Three electrons and one proton are at rest, all at an approximate infiitne distance away from each
other. This original arrangment of the four particles is defined as having zero electrical potential
energy.
(a) How much work is required to bring one electron from infitinty to a location defined as the
origin, while the other three particles remain at infiniuty?
(b) Now, with the electron remaining fixed at the origin, how much work is required to bring one of
the remaining electrons from infinity to within a distance of 1.00 m from the first electron? The
other two particles remain at infinity. If this second electron was subsequently released, how fast
would it be traveling once it returned to infinity?

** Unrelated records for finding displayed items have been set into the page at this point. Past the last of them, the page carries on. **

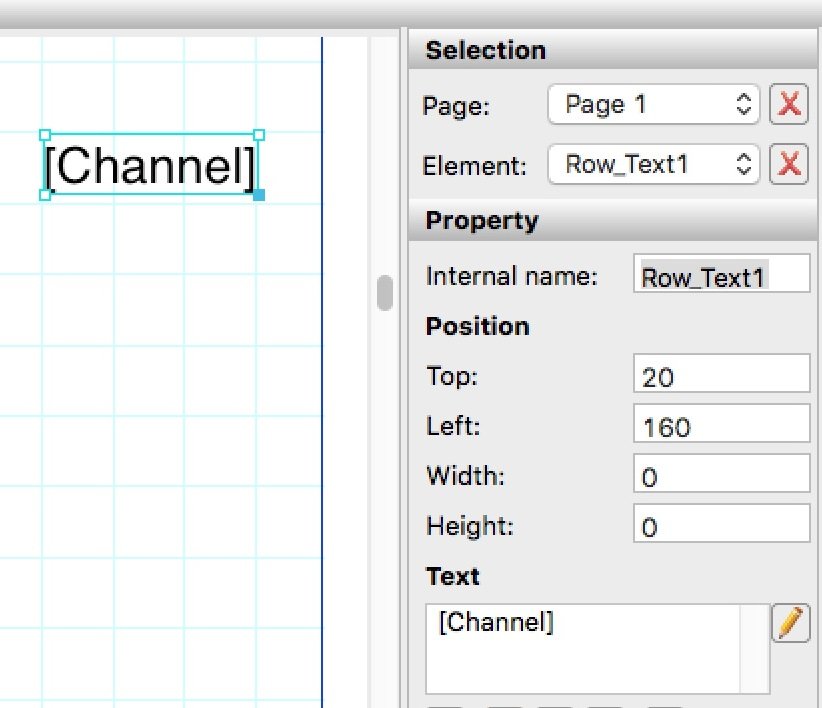Screen dimensions: 822x708
Task: Select the Left position input
Action: (721, 427)
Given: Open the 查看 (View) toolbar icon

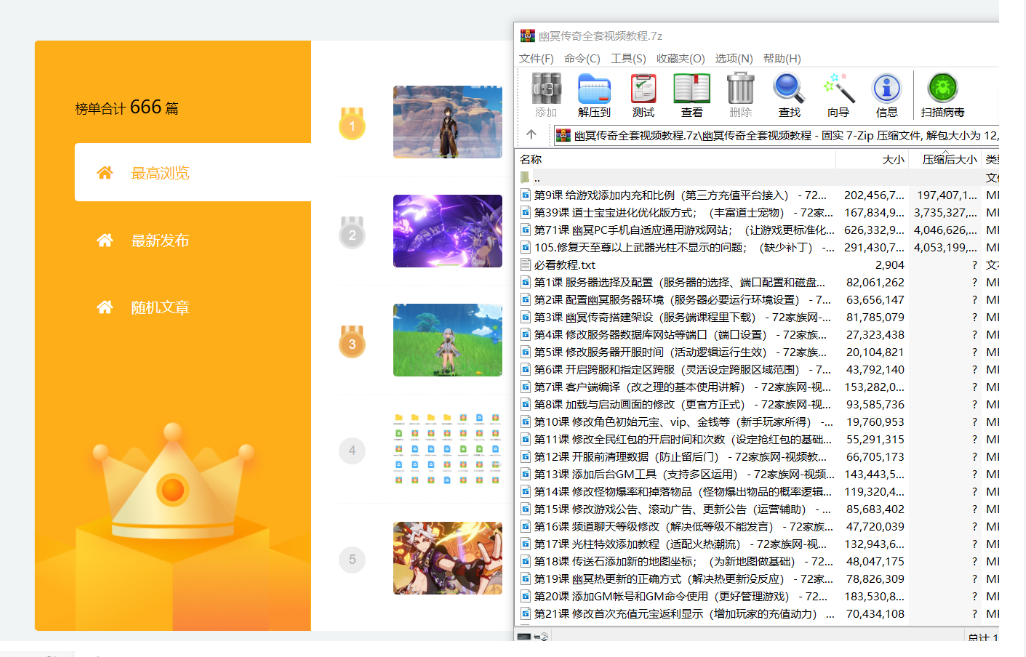Looking at the screenshot, I should (x=691, y=94).
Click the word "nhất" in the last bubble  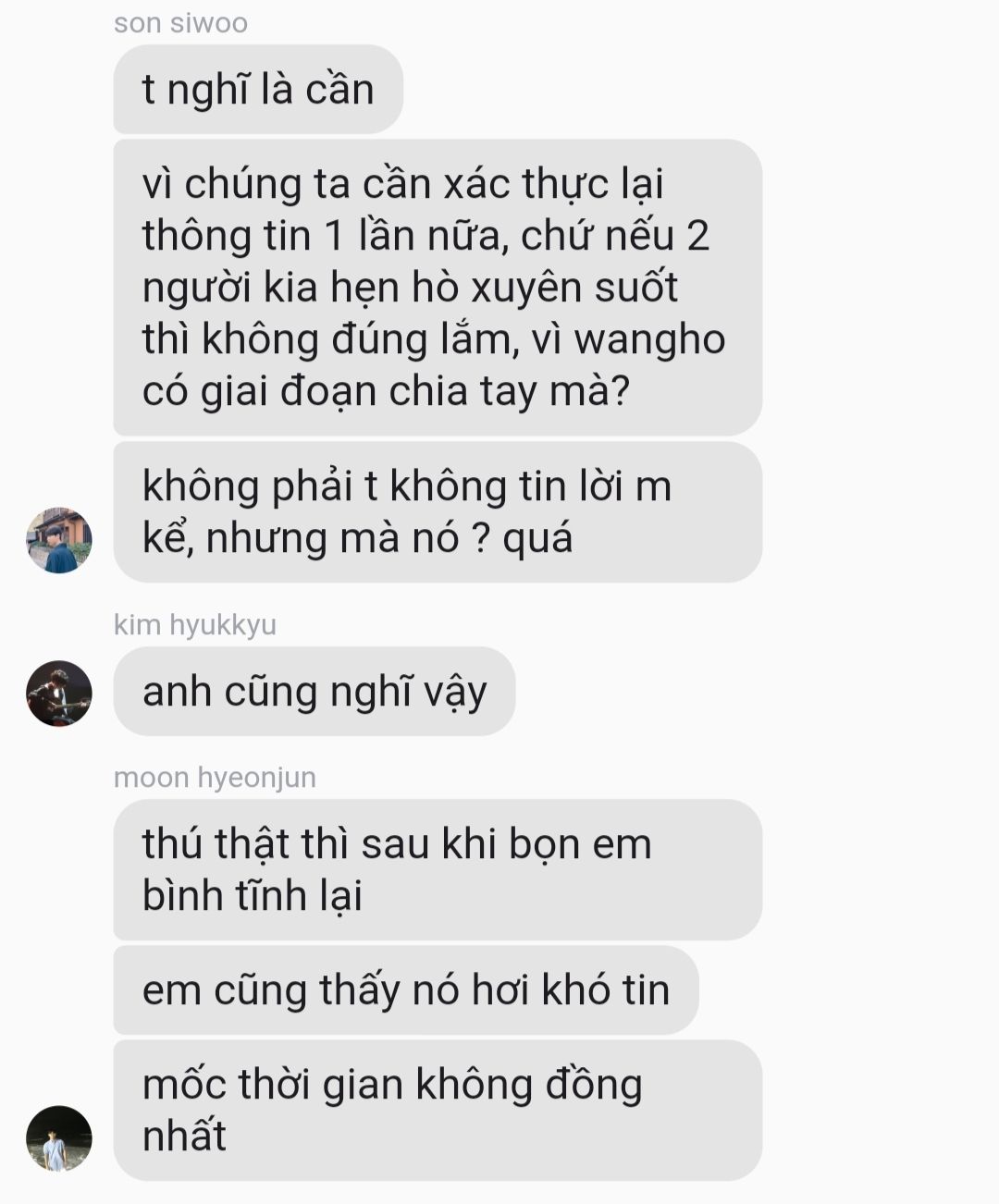(184, 1136)
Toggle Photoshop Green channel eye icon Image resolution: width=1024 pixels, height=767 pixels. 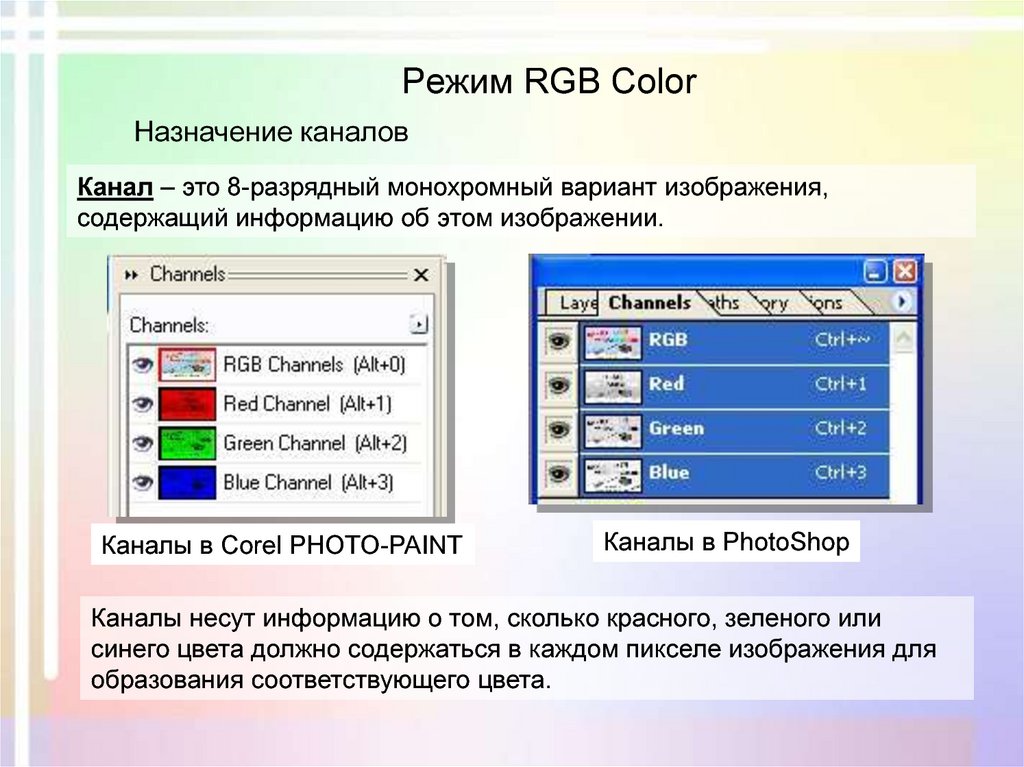click(x=560, y=429)
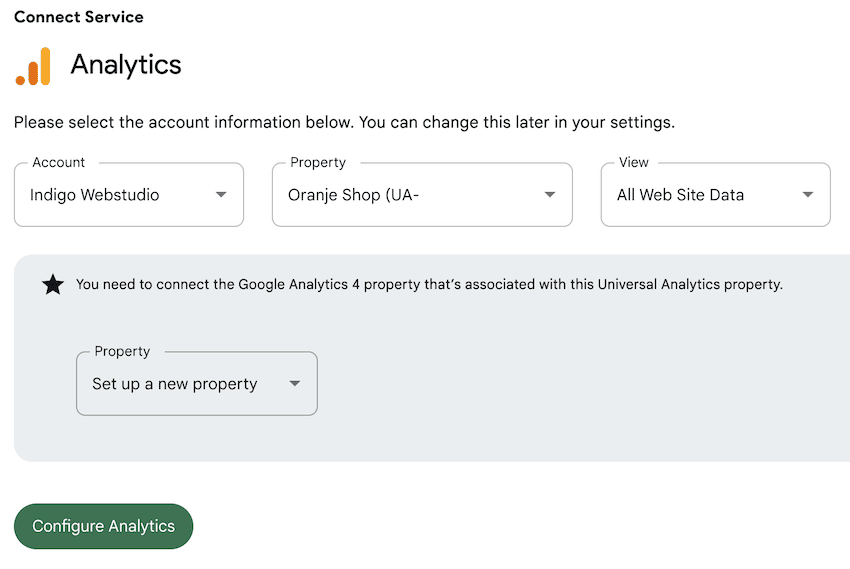Click the account information instruction text
The width and height of the screenshot is (850, 569).
coord(344,122)
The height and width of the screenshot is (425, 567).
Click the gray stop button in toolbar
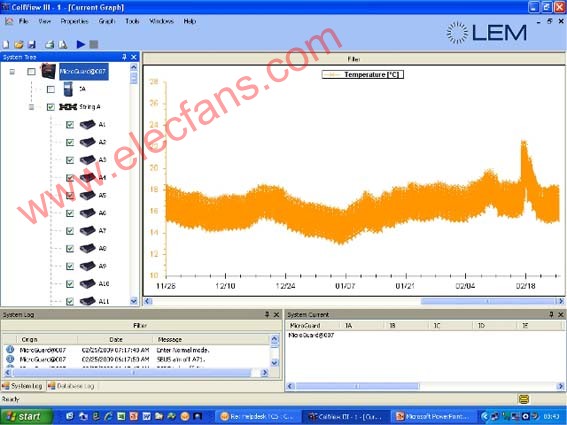(94, 44)
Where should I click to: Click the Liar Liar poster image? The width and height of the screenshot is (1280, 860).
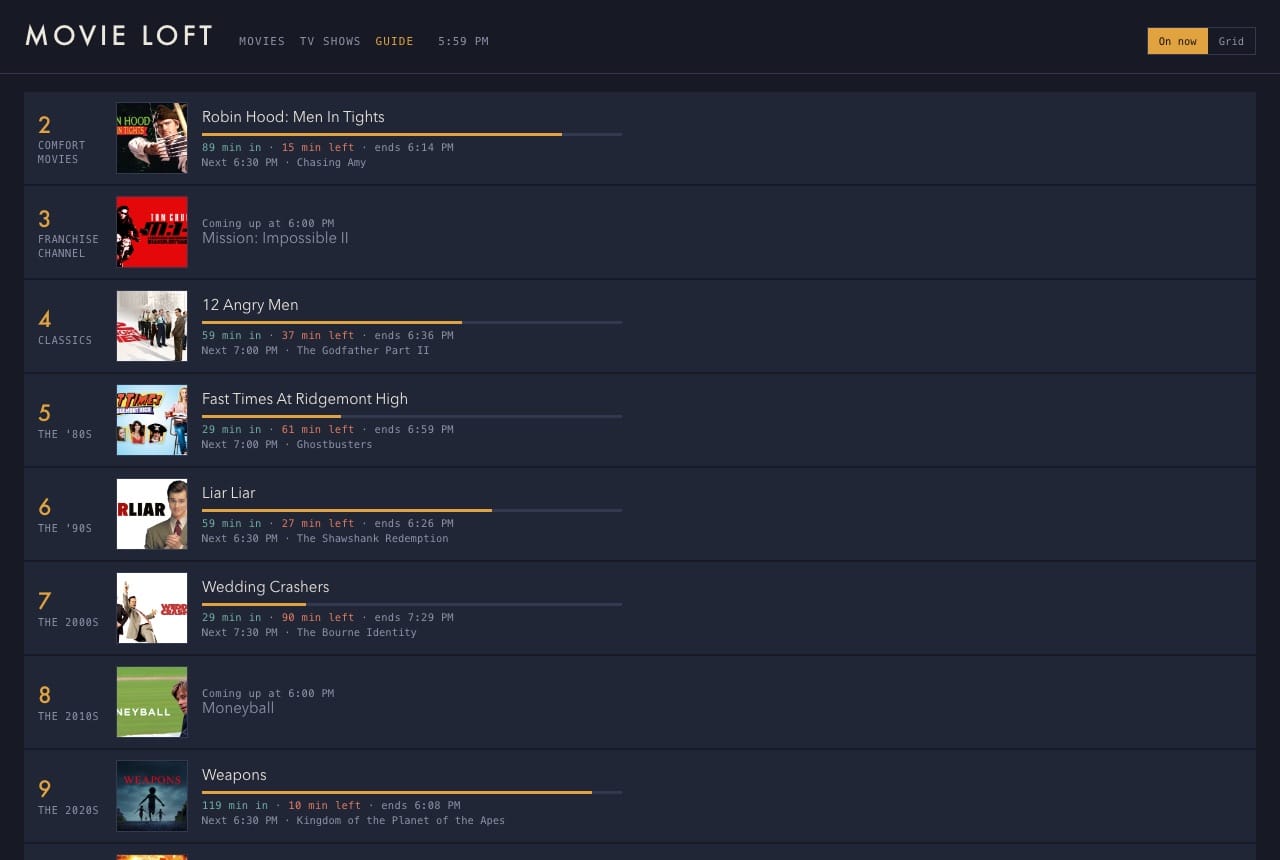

(c) Now, considering the two electrons fixed 1.00 m apart, how much work is required to bring the
third electron from infinity to within a distance of 1.00 m from both fixed electrons? This would
form an equilateral triangle of electrons. The proton remains at infinity. If this third electron was
subsequently released, how fast would it be traveling once it returned to infinity?
(d) Now considering the three fixed electrons forming an equilateral triangle 1.00 m to a side, how
much work is required to bring the leftover proton from infinity to a location exactly in the center
of the triangle? If this proton was subsequently released what would its motion look like?
(e) Now, if one electron is released from the triangle, where will it arrive after it returns to zero
potential energy, and what will be its final velocity?
(f) In this final arrangement of two fixed electrons and one fixed proton, with the third electron
gone, what is the potential energy of the proton?